[start Dataset content]

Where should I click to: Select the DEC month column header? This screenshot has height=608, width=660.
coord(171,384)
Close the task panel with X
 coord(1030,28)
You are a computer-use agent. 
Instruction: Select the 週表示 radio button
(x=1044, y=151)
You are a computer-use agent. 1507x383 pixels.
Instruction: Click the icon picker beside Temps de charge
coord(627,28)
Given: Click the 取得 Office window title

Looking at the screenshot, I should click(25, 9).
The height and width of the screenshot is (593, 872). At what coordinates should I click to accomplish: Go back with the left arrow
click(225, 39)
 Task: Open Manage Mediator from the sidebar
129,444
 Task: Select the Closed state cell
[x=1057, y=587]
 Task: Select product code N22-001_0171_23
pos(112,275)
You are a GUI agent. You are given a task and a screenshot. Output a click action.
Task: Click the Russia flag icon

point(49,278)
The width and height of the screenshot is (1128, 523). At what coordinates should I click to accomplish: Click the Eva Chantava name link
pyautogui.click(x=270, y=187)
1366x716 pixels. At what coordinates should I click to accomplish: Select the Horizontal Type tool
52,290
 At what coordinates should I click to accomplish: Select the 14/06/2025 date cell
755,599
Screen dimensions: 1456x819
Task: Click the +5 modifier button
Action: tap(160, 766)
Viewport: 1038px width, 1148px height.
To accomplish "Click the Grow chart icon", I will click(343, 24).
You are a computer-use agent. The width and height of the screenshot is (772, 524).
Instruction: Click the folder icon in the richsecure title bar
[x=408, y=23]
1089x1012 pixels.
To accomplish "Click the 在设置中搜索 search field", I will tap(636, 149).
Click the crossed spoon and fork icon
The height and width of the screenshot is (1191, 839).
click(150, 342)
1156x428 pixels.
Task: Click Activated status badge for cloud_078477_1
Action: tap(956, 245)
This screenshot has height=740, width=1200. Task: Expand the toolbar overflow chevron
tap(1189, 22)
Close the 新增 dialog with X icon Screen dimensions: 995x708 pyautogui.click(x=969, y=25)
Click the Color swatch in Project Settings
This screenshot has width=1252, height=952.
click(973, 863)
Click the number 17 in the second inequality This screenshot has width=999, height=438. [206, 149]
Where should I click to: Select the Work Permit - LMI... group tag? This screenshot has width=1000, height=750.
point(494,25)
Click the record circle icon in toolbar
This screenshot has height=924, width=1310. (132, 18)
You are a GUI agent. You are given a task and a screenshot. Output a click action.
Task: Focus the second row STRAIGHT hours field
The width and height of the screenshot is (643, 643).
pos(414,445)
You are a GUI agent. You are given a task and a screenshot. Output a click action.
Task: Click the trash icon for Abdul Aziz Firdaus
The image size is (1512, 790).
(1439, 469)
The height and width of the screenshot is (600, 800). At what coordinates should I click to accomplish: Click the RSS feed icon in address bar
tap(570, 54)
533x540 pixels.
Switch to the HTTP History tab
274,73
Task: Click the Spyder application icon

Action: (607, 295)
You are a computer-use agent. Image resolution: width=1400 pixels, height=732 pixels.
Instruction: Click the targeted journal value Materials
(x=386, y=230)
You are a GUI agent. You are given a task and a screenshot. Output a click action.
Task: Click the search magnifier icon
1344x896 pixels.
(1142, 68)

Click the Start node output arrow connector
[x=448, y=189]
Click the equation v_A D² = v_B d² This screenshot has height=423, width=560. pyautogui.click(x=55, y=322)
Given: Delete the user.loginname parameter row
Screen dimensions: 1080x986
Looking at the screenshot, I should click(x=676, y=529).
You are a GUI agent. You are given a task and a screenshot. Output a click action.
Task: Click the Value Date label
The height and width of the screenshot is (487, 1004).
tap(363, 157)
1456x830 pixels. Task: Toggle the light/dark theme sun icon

[end Dataset content]

▸ **What is being asked**: Count how many lines of the items above contain the word "Where", treating uppercase and lowercase as different. Reply with the number alone.

▸ **Result**: 2